### ACTIVITY:
Return the records below exactly; pictures stay out.

### RECORDS:
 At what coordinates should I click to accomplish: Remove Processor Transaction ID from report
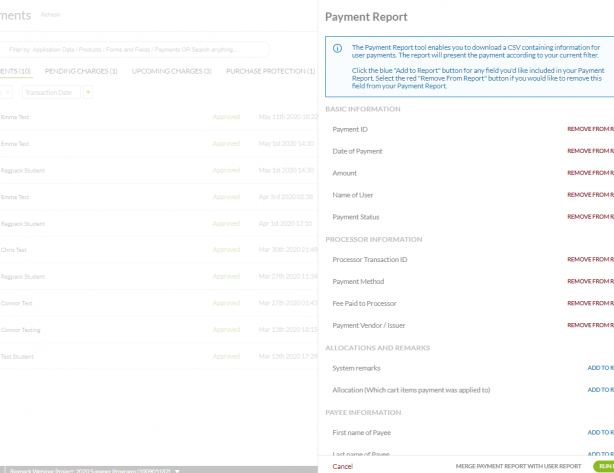(x=590, y=260)
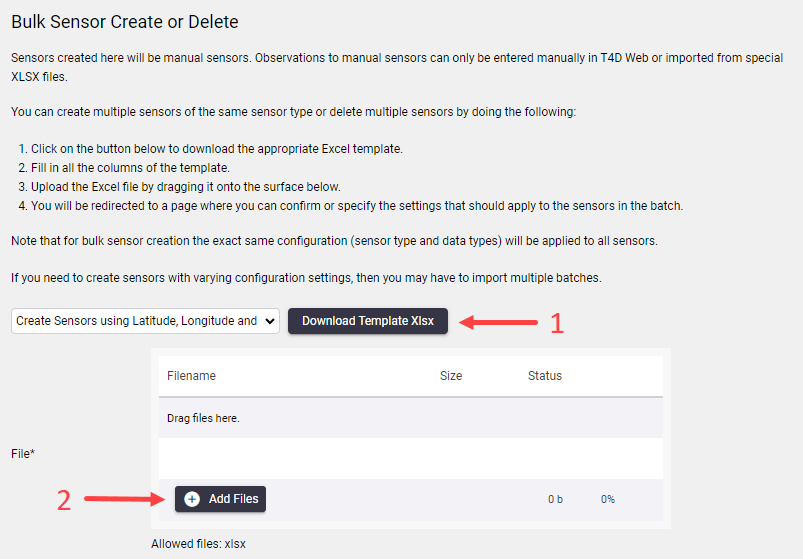Click the File* field label
This screenshot has width=803, height=559.
tap(23, 454)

### OUTPUT OF THE EXERCISE:
 At what coordinates should I click to accomplish: Remove Processor Transaction ID from report
(x=590, y=260)
Click the File* field label
This screenshot has width=803, height=559.
tap(23, 454)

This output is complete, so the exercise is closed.